At least their standard-bearer can always go back to his day job:
The leveraged buyout---a deal structure made popular during the Wall Street boom of the 1980s and again in the wake of the tech bubble---could become much more common soon, according to a report from BofA Merrill Lynch.BofA credit strategists Hans Mikkelson and Yuriy Shchuchinov write that current market conditions have become "unusually conductive for leveraging transactions for this stage in the typical cycle," and that as a result, "credit investors should be concerned about more extreme releveraging in the form of leveraged buyouts" [...]
Markets have QE3 to thank in part for the return of the LBO, according to the report. As the Federal Reserve continues to buy mortgage-backed securities, yields grind lower, and banks no longer see most fixed-income assets as attractive investments.

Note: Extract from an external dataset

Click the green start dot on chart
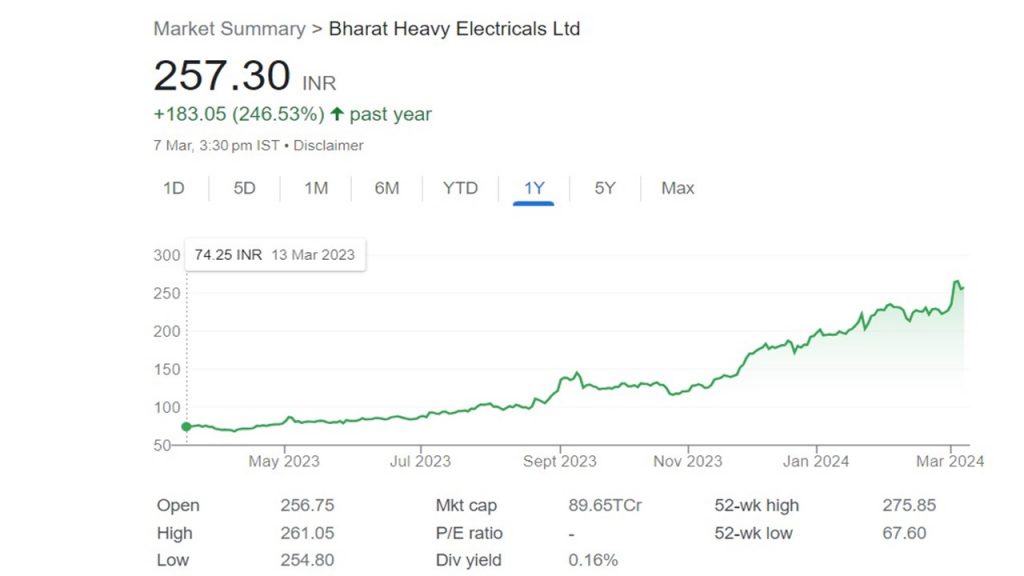The width and height of the screenshot is (1024, 576). 186,426
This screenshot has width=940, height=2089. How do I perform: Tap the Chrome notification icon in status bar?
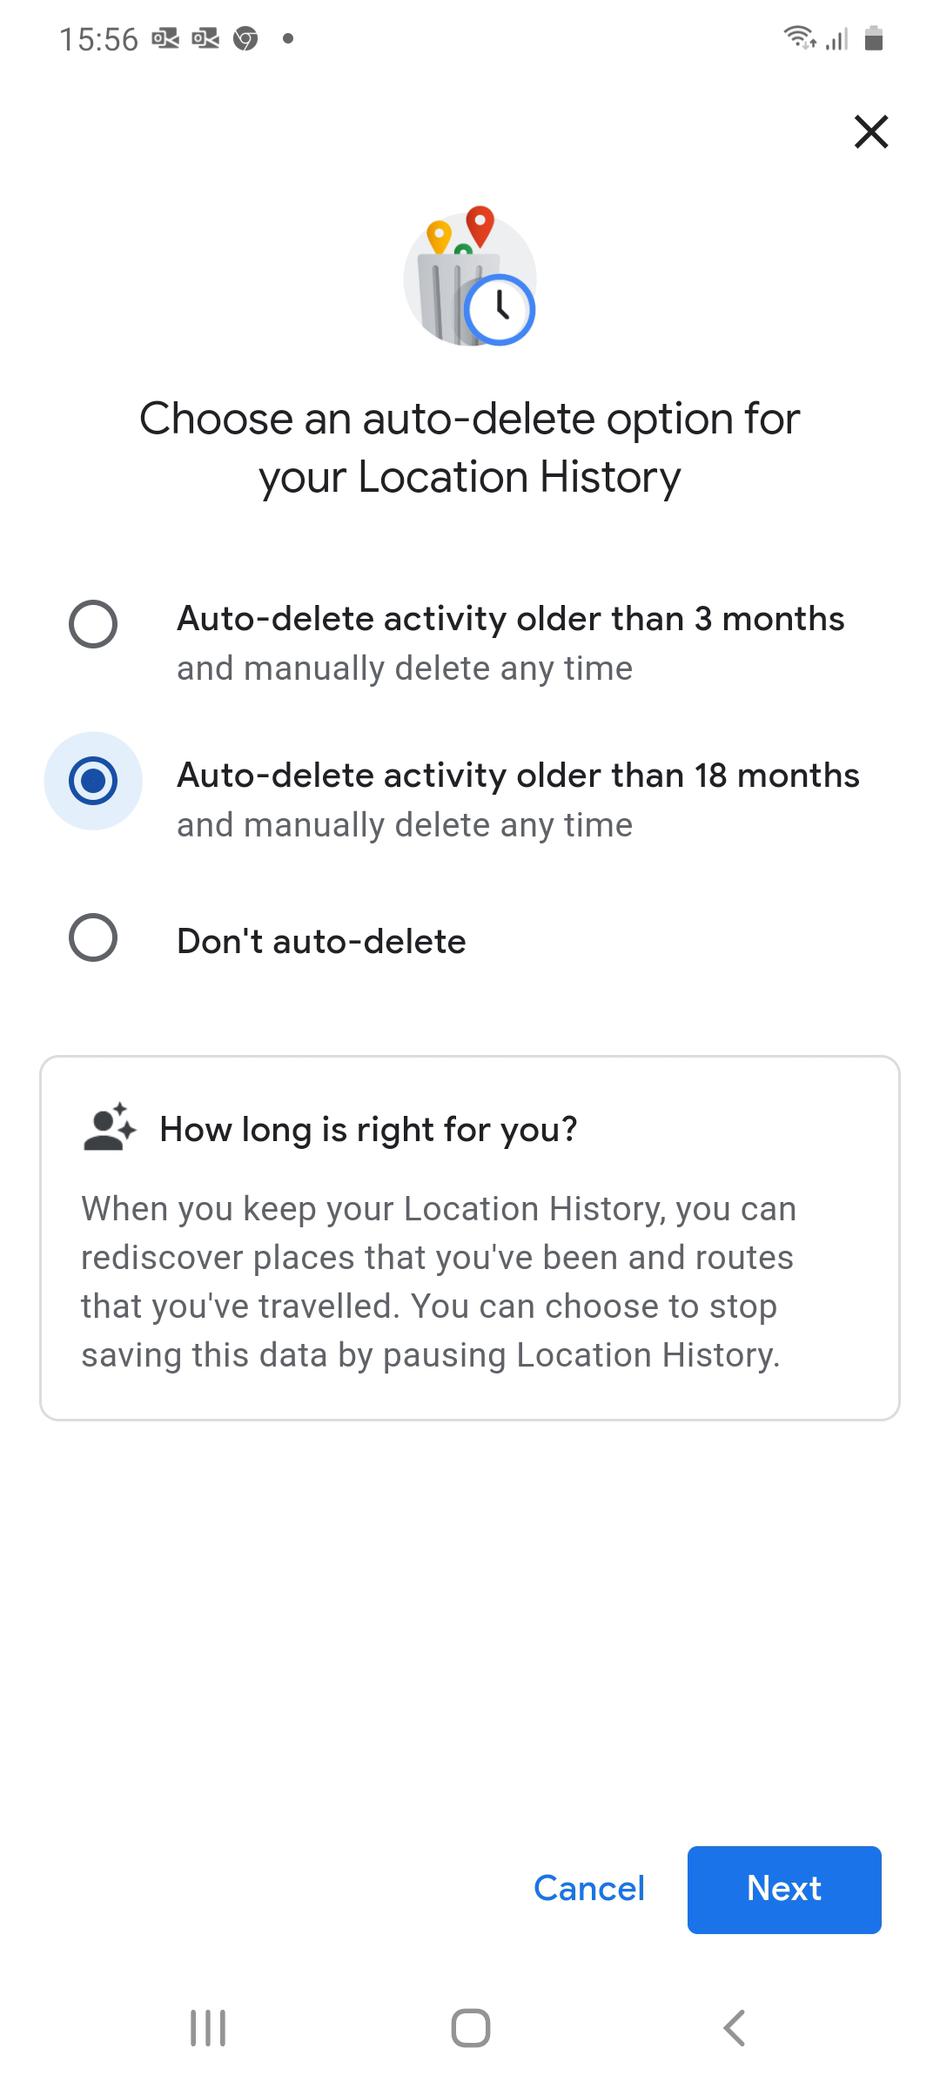click(x=245, y=39)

Thank you, Team Democrat, for fiscal policy that continues to incentivize these risky, debt-financed investments. I mean, if you hadn't taken trillions' worth of mortgage-backed securities off their hands, they might not have so much free money to lend to each other, or even be able to meet the new capital requirements. Oh well, guess they're assuming it's best not to talk to the invisible hand, for when acquisitions like these go bad---and they sometimes do----it's only the poor dumb suckers who get left holding the bag.